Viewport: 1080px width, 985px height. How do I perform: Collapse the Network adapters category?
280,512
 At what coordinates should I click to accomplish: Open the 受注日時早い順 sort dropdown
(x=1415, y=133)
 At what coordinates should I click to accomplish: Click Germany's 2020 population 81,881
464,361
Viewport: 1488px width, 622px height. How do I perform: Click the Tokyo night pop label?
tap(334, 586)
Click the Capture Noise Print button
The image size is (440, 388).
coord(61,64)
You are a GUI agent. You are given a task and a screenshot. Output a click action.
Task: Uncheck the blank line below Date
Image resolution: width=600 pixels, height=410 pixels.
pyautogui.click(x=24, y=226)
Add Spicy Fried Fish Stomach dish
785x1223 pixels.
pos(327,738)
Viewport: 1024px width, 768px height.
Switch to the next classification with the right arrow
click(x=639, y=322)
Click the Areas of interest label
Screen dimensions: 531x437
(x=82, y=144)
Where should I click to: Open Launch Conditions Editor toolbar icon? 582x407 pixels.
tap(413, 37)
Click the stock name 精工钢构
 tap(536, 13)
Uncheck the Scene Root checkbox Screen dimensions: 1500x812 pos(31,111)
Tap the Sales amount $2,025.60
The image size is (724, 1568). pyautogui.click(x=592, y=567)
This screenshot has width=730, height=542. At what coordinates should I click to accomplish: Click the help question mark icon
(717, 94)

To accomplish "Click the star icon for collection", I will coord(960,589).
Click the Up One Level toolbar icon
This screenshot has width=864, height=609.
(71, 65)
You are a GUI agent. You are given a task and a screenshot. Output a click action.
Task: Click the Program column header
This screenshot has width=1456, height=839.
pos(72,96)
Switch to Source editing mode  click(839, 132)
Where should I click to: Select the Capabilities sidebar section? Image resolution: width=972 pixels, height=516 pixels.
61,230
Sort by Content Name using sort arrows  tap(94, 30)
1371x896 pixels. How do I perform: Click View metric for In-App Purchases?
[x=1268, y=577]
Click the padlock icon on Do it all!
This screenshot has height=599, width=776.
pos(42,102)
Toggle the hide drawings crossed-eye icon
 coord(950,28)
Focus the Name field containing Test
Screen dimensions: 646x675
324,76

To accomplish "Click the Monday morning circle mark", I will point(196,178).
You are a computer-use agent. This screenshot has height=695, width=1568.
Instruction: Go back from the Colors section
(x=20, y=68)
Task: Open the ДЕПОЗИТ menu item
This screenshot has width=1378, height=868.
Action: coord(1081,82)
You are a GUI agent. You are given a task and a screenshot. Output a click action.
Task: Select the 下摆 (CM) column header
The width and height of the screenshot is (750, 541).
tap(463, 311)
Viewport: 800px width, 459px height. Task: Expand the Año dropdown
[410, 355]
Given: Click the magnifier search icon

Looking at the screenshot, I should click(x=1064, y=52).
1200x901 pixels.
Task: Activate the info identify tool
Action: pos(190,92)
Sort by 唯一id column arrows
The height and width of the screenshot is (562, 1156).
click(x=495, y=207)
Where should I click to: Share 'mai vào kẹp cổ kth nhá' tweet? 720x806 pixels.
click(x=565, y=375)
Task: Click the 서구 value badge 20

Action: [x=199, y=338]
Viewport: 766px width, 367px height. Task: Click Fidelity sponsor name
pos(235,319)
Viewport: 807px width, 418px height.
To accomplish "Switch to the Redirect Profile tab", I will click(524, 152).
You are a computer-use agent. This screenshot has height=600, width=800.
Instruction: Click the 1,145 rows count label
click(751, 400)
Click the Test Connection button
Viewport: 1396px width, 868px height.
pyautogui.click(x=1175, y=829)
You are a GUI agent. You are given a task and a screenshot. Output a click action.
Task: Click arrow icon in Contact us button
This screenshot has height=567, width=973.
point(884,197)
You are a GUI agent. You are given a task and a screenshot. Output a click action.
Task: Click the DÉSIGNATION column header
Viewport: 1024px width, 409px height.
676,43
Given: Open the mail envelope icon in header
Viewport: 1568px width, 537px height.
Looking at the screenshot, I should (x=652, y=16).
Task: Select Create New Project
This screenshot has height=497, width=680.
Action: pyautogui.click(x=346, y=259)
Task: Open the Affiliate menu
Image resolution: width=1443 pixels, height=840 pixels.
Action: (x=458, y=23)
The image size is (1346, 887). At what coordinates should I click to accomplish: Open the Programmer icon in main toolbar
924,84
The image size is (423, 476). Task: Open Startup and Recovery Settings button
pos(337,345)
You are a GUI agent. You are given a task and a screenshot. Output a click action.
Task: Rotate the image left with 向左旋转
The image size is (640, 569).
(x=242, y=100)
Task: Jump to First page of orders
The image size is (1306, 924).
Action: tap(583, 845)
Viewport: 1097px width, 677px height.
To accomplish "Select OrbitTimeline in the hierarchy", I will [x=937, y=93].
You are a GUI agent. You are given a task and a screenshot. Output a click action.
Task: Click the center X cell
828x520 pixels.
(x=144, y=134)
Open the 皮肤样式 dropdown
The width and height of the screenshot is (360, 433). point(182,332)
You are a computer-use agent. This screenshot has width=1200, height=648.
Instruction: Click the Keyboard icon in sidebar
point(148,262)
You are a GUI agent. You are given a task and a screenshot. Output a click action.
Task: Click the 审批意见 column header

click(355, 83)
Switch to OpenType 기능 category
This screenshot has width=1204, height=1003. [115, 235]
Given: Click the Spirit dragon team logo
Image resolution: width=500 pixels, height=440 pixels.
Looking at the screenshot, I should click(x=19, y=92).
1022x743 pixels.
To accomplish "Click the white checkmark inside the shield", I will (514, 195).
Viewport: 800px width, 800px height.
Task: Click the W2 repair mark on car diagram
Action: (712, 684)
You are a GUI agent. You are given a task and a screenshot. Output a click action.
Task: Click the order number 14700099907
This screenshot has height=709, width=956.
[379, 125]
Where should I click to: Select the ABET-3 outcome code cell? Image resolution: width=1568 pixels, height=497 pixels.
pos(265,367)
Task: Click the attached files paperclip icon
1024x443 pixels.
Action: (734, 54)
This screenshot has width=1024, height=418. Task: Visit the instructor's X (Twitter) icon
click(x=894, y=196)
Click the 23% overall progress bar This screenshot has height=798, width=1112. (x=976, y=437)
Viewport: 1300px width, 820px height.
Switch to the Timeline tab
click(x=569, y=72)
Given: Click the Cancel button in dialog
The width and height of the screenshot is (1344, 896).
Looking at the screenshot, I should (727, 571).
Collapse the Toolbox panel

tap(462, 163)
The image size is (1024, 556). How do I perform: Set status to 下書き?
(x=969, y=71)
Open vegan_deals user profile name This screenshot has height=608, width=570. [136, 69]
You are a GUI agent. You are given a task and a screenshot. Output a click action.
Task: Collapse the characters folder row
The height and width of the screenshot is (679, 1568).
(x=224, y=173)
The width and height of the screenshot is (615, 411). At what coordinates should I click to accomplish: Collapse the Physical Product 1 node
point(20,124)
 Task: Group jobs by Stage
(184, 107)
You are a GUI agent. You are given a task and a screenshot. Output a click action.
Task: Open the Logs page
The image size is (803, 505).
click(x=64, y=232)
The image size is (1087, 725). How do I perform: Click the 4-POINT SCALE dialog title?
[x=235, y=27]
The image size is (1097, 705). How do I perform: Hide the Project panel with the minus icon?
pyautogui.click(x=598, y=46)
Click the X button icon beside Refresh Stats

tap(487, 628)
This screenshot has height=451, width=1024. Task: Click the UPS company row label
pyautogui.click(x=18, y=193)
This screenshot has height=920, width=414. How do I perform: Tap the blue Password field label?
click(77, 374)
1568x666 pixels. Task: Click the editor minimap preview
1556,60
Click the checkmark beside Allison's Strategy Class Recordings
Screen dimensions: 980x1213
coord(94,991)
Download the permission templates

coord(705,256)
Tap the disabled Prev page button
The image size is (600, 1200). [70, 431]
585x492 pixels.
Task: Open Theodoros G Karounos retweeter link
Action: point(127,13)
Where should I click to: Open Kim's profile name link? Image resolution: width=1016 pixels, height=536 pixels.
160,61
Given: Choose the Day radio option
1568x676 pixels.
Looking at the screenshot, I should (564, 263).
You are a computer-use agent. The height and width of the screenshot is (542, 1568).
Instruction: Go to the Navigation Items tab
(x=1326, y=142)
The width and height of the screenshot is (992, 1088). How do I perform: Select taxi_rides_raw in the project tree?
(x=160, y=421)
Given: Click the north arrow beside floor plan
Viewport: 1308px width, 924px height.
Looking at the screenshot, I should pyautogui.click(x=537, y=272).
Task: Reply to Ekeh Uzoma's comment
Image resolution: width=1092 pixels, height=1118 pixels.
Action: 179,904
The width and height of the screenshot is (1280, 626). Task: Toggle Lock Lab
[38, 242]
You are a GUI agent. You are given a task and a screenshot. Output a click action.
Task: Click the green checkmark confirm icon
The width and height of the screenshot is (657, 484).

EXERCISE:
Retype, exactly as written, each line from the one containing "Where should I click to: Open Kim's" through the last line of the listing above, and leave out all other lines.

RESPONSE FOR THIS EXERCISE:
Where should I click to: Open Kim's profile name link? Image resolution: width=1016 pixels, height=536 pixels.
160,61
Given: Choose the Day radio option
1568x676 pixels.
Looking at the screenshot, I should (564, 263).
You are a computer-use agent. The height and width of the screenshot is (542, 1568).
Instruction: Go to the Navigation Items tab
(x=1326, y=142)
The width and height of the screenshot is (992, 1088). How do I perform: Select taxi_rides_raw in the project tree?
(x=160, y=421)
Given: Click the north arrow beside floor plan
Viewport: 1308px width, 924px height.
Looking at the screenshot, I should pyautogui.click(x=537, y=272).
Task: Reply to Ekeh Uzoma's comment
Image resolution: width=1092 pixels, height=1118 pixels.
Action: 179,904
The width and height of the screenshot is (1280, 626). Task: Toggle Lock Lab
[38, 242]
You are a GUI agent. You are given a task and a screenshot. Output a click action.
Task: Click the green checkmark confirm icon
The width and height of the screenshot is (657, 484).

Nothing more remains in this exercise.